• Assigned task: Exactly the lines from the one holding "Given: Click the" through the end of the material below must be printed, nothing more, and the pictures must be dropped.

• Data shown:
- Opening Delimiter -

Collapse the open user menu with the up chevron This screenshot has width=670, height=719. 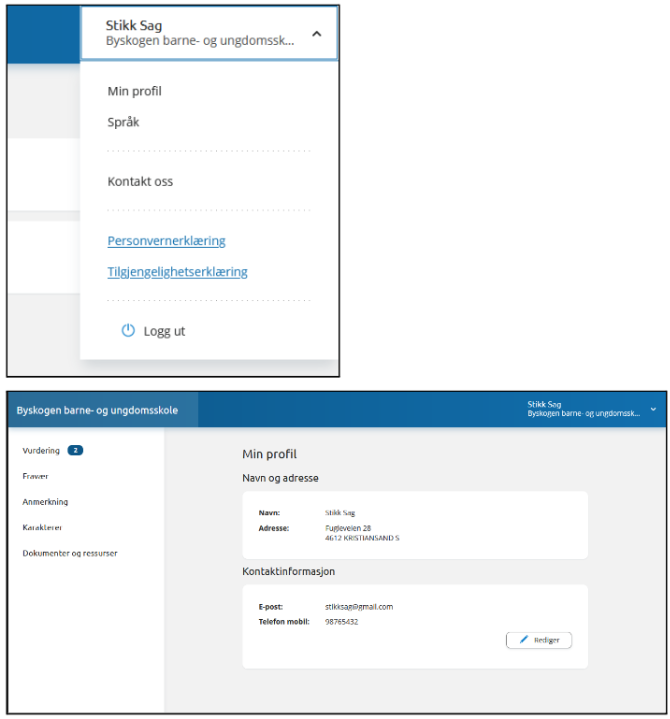pos(316,34)
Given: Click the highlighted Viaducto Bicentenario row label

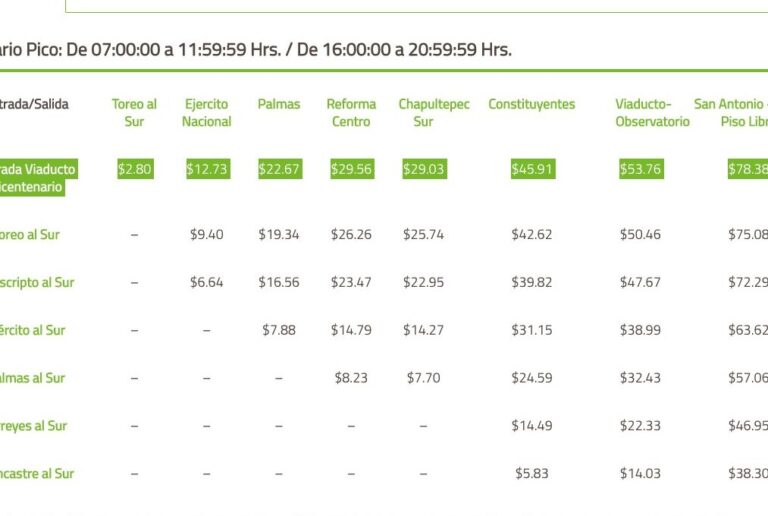Looking at the screenshot, I should [x=38, y=178].
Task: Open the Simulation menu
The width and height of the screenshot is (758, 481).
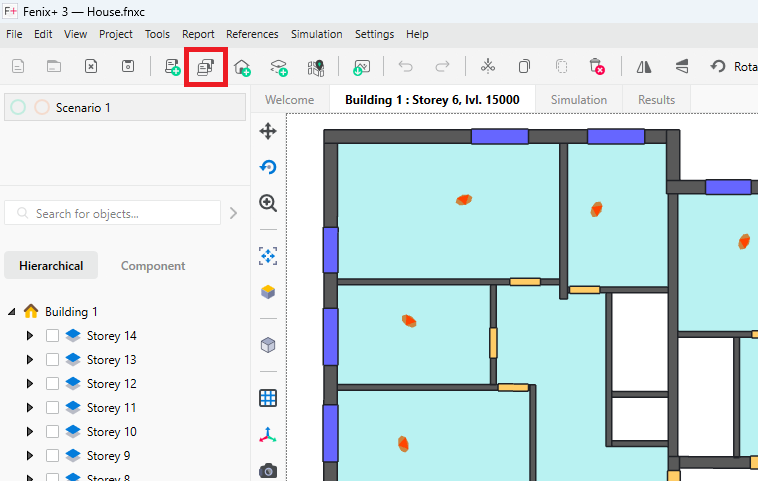Action: click(316, 34)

- Closing Delimiter -

• Result of the task:
Given: Click the highlighted Viaducto Bicentenario row label

Looking at the screenshot, I should [x=38, y=178].
Task: Open the Simulation menu
The width and height of the screenshot is (758, 481).
Action: click(316, 34)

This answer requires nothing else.